Oluṣẹgun Mathew Okikiọla Arẹmu Ọbasanjọ (born March 5, 1937) has been the President of Nigeria since 1999. A born-again Christian of Yoruba extraction, Ọbasanjọ was a career soldier before serving twice as his nation's head of state, once as a military ruler, between 13 February 1976 and 1 October 1979 and again, since 1999, as elected president.

Early life and first term as Head of State

Ọbasanjọ was born in Abẹokuta, Ogun State, and he enlisted into the army at the age of 18. He trained at Aldershot and was commissioned as an officer. Although he did not directly participate in the military coup of July 29, 1975, led by Murtala Ramat Mohammed, he was named Murtala's deputy in the new government. When Mohammed was assassinated in an attempted coup in February 13 1976, Ọbasanjọ replaced him as head of state.

As chief of staff of Supreme Headquarters, Ọbasanjọ was Murtala Muhammad's deputy and had the support of the military. He had commanded the federal division that took Owerri, effectively bringing an end to the civil war. Keeping the chain of command established by Murtala Muhammad in place, Ọbasanjọ pledged to continue the program for the restoration of civilian government in 1979 and to carry forward the reform program to improve the quality of public service.

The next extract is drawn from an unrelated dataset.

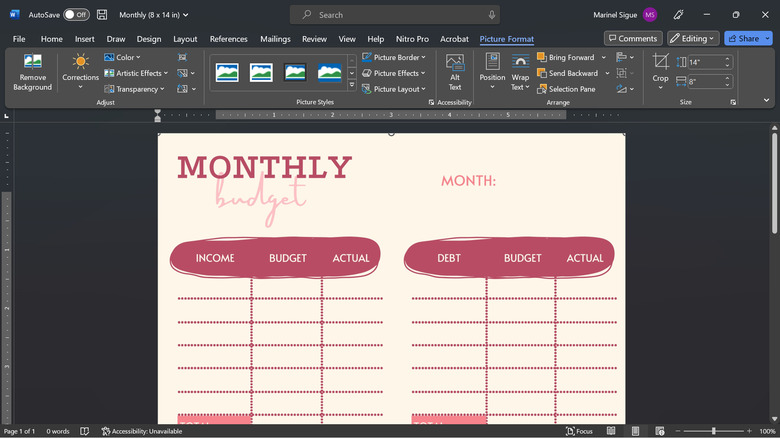
Task: Enable Focus mode in status bar
Action: point(579,431)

The draft constitution was published in October 1976, anticipating the seating of a constituent assembly in 1977. Debates during sessions of the drafting committee were frequently ideological in nature, but divisive proposals, such as the attempt to define Nigeria as a "socialist" state, were decisively rejected. Committee members discarded Murtala Muhammad's recommendations for a nonparty system, but they insisted that parties applying for registration had to have national objectives and executive boards whose members represented at least two-thirds of the states. The model for the constitution, which was adopted in 1979, was based on the Constitution of the United States, with provision for a president, Senate, and House of Representatives. The country was now ready for local elections, to be followed by national elections, that would return Nigeria to civilian rule.

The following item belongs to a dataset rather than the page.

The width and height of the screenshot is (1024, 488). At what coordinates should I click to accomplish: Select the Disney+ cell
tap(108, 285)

The military regimes of Murtala Muhammad and Ọbasanjọ benefited from a tremendous influx of oil revenue that increased 350 percent between 1973 and 1974, when oil prices skyrocketed, to 1979, when the military stepped down. Increased revenues permitted massive spending that unfortunately, was poorly planned and concentrated in urban areas. The oil boom was marred by a minor recession in 1978-79, but revenues rebounded until mid-1981 . The increase in revenues made possible a rapid rise in income, especially for the urban middle class. There was a corresponding inflation, particularly in the price of food, that promoted both industrialization and the expansion of agricultural production. As a result of the shift to food crops, the traditional export earners--peanuts, cotton, cocoa, and palm products--declined in significance and then ceased to be important at all. Nigeria's exports became dominated by oil.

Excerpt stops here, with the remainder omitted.